OBJECTIVE: Collect every line of the items below that contains the word "window".

MATERIAL PROVIDED:
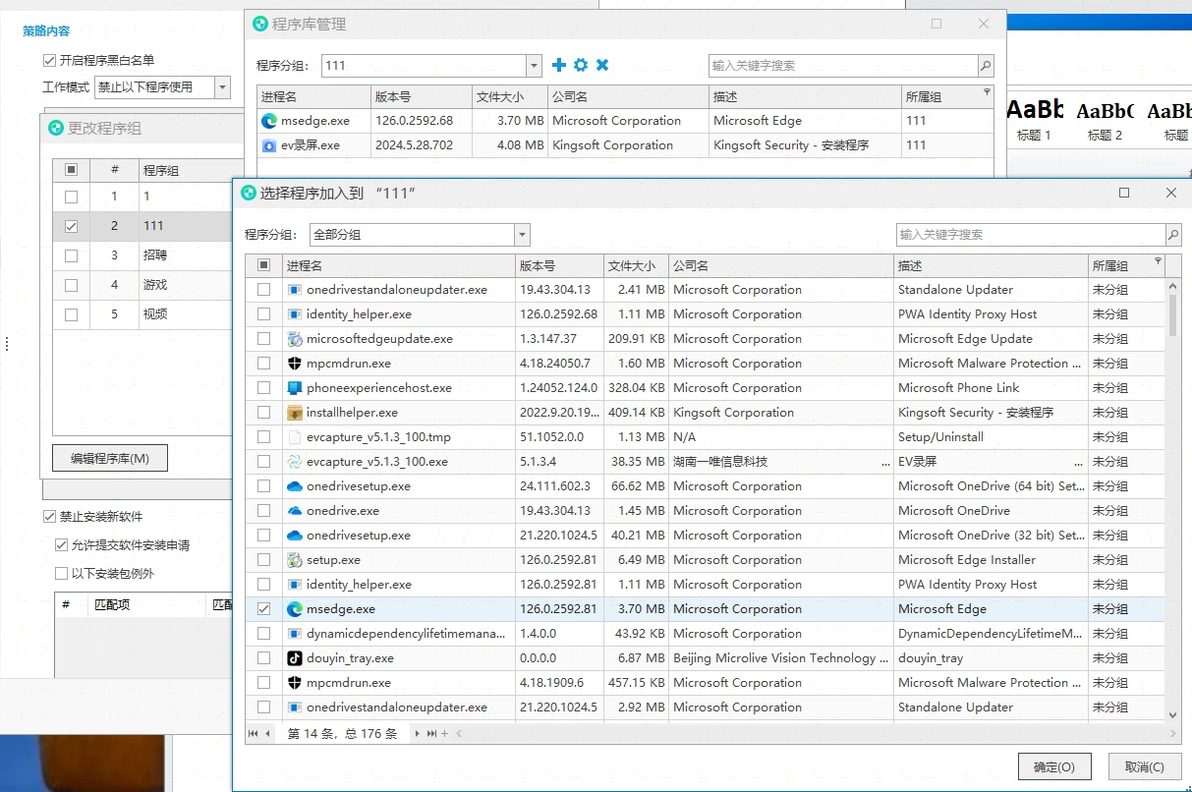Jump to the first record in pager
The image size is (1192, 792).
tap(254, 734)

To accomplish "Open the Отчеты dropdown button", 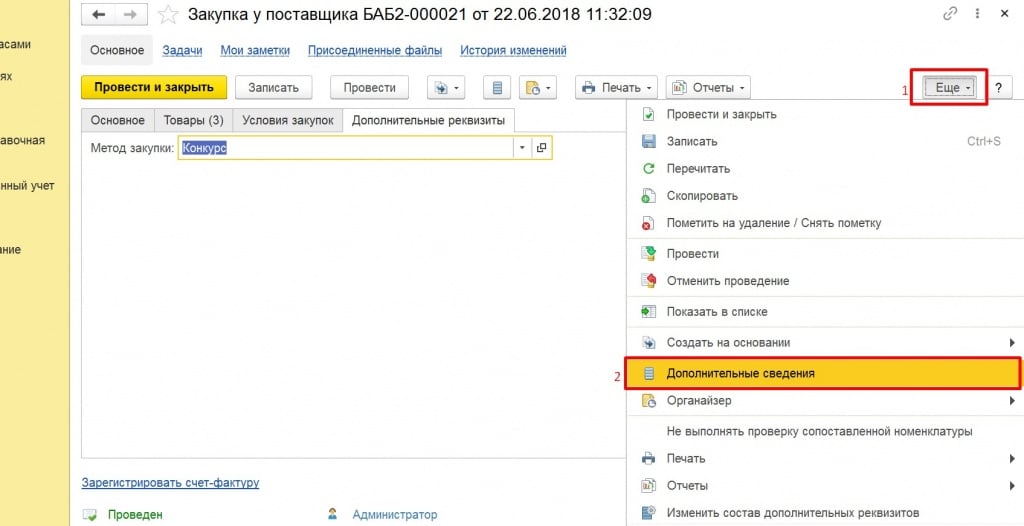I will pos(708,88).
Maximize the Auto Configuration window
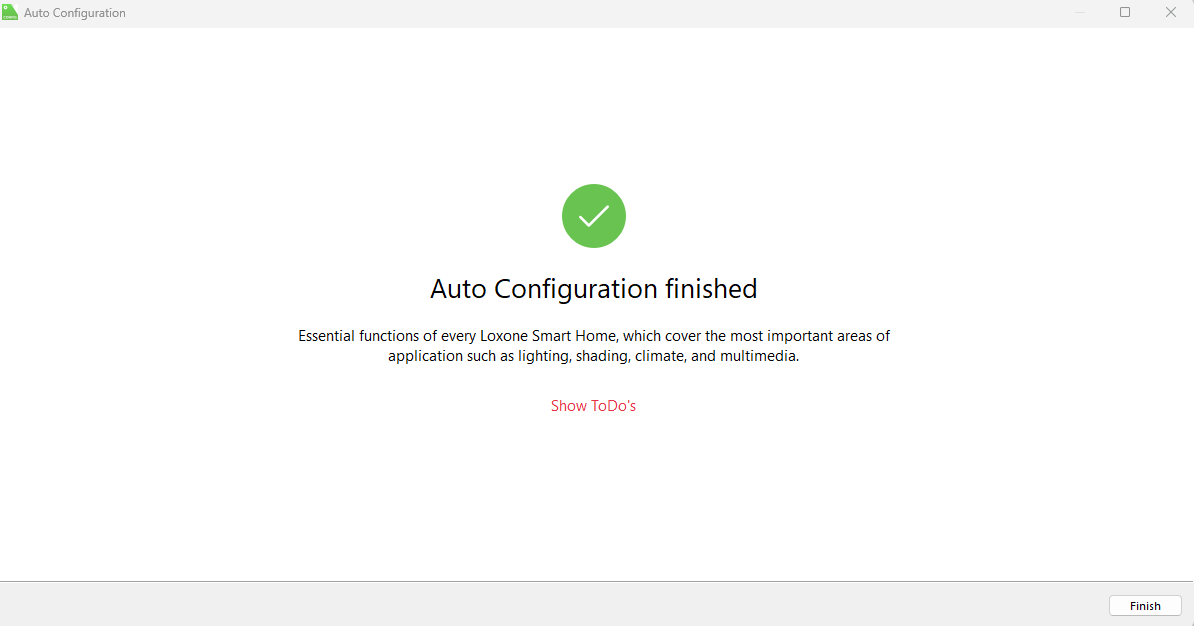This screenshot has height=626, width=1194. [x=1125, y=13]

COMPLETE OUTPUT:
Maximize the Auto Configuration window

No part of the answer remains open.